True fact: every time you figure out a way to lessen one type of stress, another one comes up. Ha ha, life, you are SO FUNNY!
I had gotten a handle on some of my worries about the greater angst in the planet, which has helped me see our political stuff a different way (thanks to the mushroom book). And reading Caste gave me concrete ideas for working to make relationships among Americans better, so that wasn’t upsetting me as much. I even grappled myself into a place where I can deal with the changes at work in a positive and productive way. So proud of my own self.
But, no, I did not dwell in my feelings of equanimity for long at all.

The details are not important, just know they involve a not insignificant collection of sad animal tales and sickly family member tales (not just me; by the way I feel better).
BOOM. I got knocked right down and feel like a tumbleweed rolling down a hill in a rainstorm.
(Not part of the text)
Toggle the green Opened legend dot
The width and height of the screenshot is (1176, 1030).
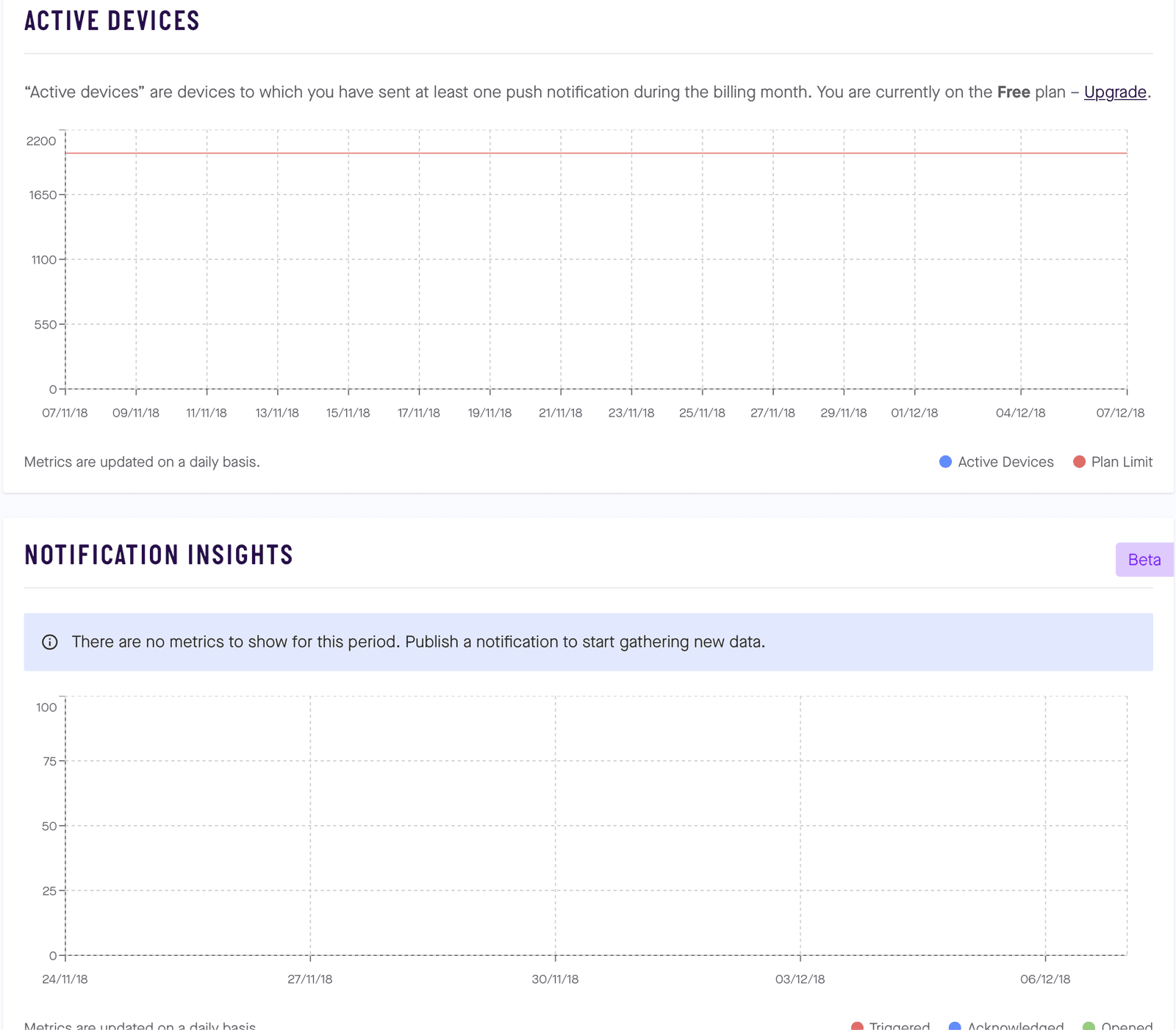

Not a lot of control. But then, you NEVER have a lot of control, do you? I have to hand it to life, it doesn’t take it long at all to remind you of lessons you should not be forgetting.

There are challenges out there and they aren’t gonna stop. That’s always been true, even if right now seems like they’ve sped up, like an old 78 RPM record or something. Round and round and round, zoom!
While there will always be challenges, there will ALSO always be ways to deal with them! And I know what those are, because I’m prepared!

I shall:
- Deal with one day and one challenge at a time
- Not worry about what’s next or what just happened
- Breathe deeply and get to my familiar place of comfort/ease
- Light a candle and stare at it for a while
- Read a book on a non-sad topic (I’m looking at YOU, book on the color blue!)
- Pet a small animal (hi Pickle, since Vlassic is staying with Jim, ’cause it’s cold)
- Go on a brisk walk (guaranteed brisk, due to aforementioned weather)
- Send out loving-kindness to all my friends and families dealing with similar crap as mine
So, I hope you can do some of these things with me! Peace to you.